UEFA is threatening legal action against those 12 teams and could, in theory, ban them from future competitions.

Jesper Møller, Danish FA chairman and UEFA ExCo member said to Danish outlet DR Sport that UCL semifinalists involved in the Super League (Real Madrid, Chelsea and Man City) will be expelled from this season’s competition, along with the remaining breakaway participants, by Friday.

On Monday, in a fiery press conference, UEFA president Aleksander Ceferin emphasized the potential consequences for players participating in the league.

Former Manchester United and England defender Gary Neville has reacted furiously to the news that six Premier League clubs have agreed to take part in a new breakaway European Super League.

“I’m disgusted with Manchester United and Liverpool the most,” Neville said.
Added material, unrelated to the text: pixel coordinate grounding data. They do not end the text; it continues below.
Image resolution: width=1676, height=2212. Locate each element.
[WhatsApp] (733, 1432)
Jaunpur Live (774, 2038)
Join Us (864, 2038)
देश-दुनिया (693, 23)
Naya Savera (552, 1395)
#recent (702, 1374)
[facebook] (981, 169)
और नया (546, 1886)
“They’re breaking away to a competition they can’t be relegated from? It’s an absolute disgrace. We have to wrestle back power in this country from the clubs at the top of this league – and that includes my club.

It’s pure greed, they’re impostors. The owners of Man United, Liverpool, Chelsea and Man City have nothing to do with football in this country.

Manchester United, Arsenal, Tottenham aren’t even in the Champions League. Have they even got the right to be in there? They’re an absolute joke.

Time has come now to have independent regulators to stop these clubs from having the power base. Enough is enough.”

Even the Prime Minister has weighed in.

And others…

A number of clubs have already ruled themselves out.

If there was any lingering doubt over the desire of these 12 clubs to launch their own competition, it has been removed by their statement – reinforced by each of them through their own media platforms.

So many questions remain unanswered.

Chiefly, can they actually get their plan over the line given the strong resistance from Uefa and the leagues and associations of the countries concerned?

But beyond that, who will the other three clubs be to make up the 15 founding members? Will Bayern Munich and Paris St-Germain eventually join up? And how will the other five clubs be decided?

These discussions will be fascinating. But right now, the clubs who have signed up to the European Super League have a public relations battle to turn around perceptions – because initial reaction has been overwhelmingly negative.